Directions →
Without adding anything, give again the lines from the one holding "Tap Altach club logo in table" through the final line of the records, exactly, with both ends included and pictures dropped.
◇ ◇ ◇ ◇
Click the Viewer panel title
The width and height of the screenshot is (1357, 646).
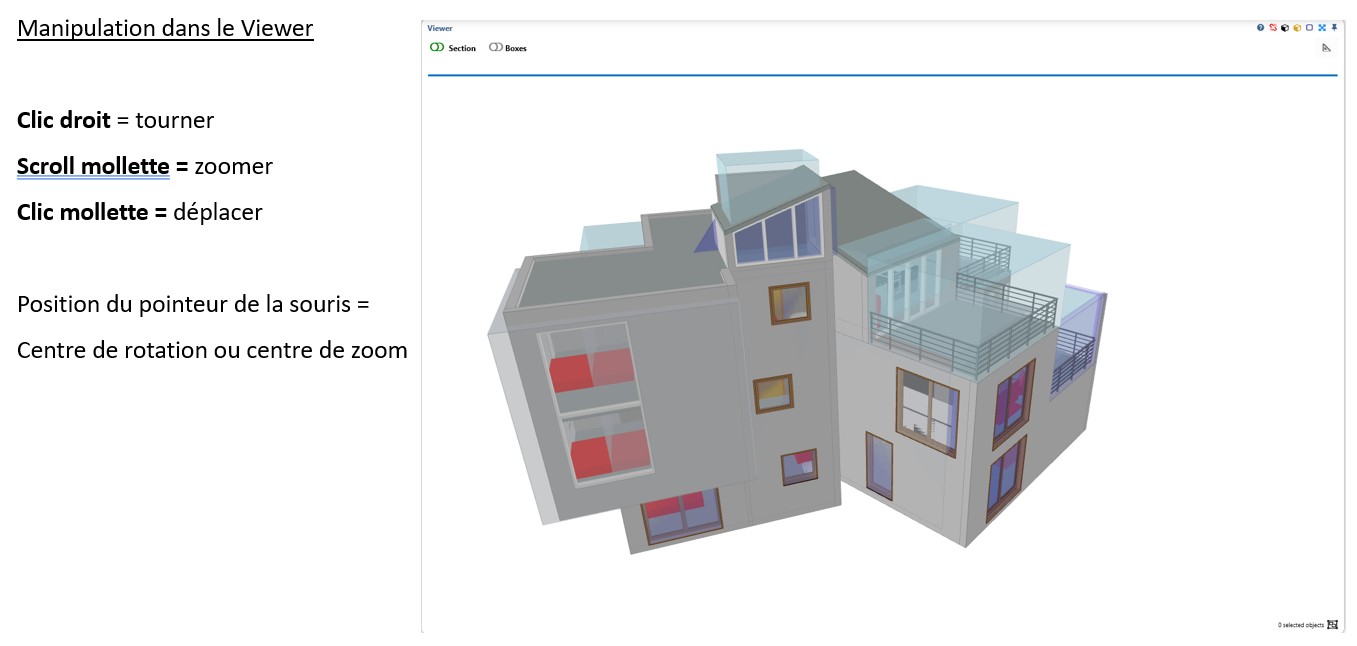click(x=440, y=29)

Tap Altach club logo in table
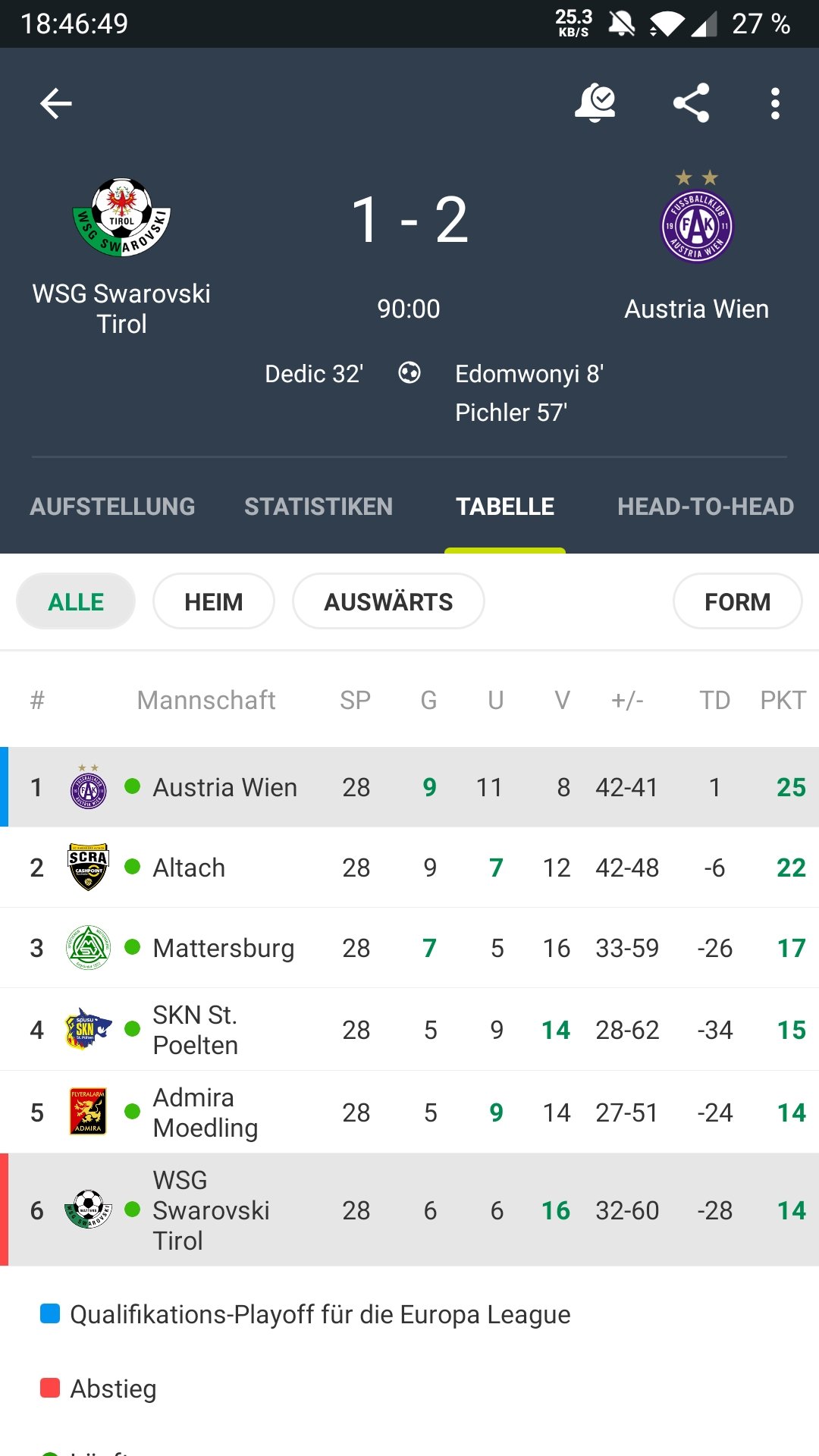point(88,867)
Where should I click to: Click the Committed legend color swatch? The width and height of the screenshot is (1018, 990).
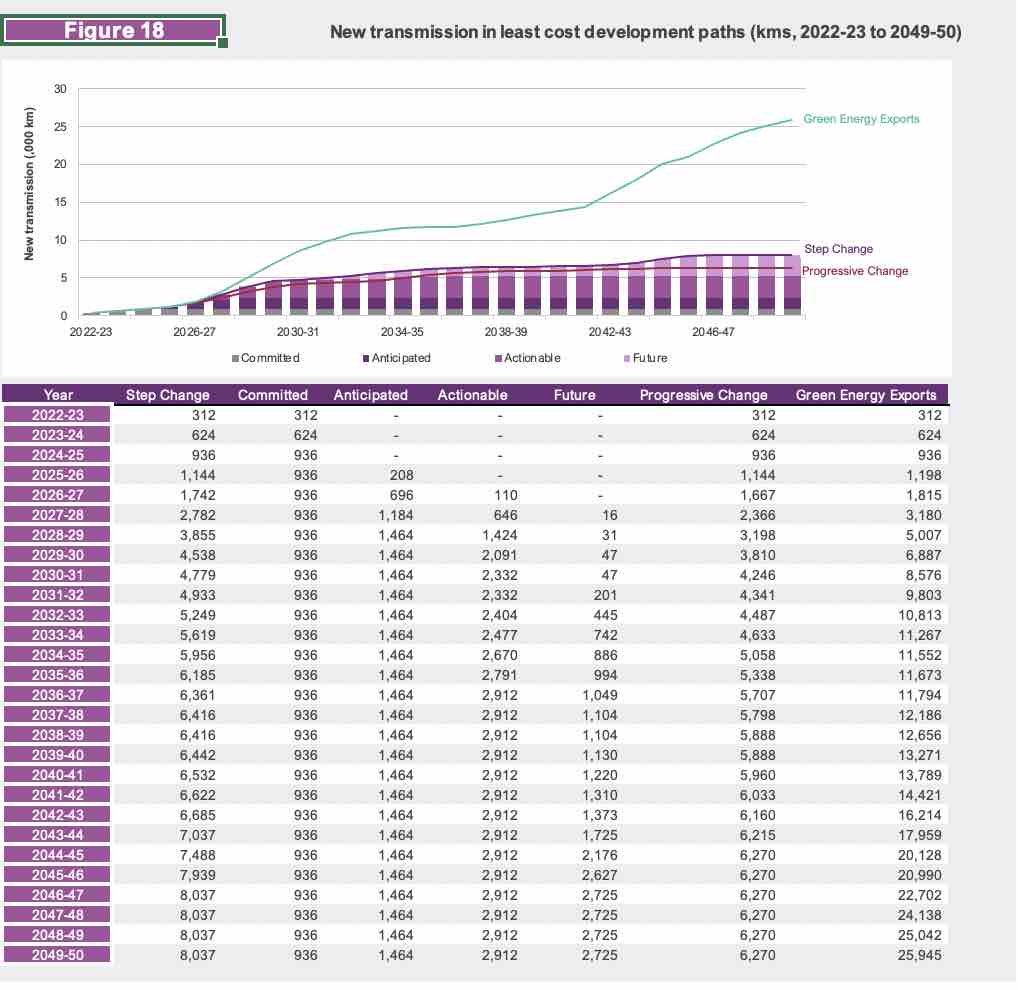click(236, 358)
◇ ◇ ◇ ◇
Response to this exercise →
Tap Altach club logo in table
point(88,867)
Where should I click to: Click the Committed legend color swatch? The width and height of the screenshot is (1018, 990).
click(236, 358)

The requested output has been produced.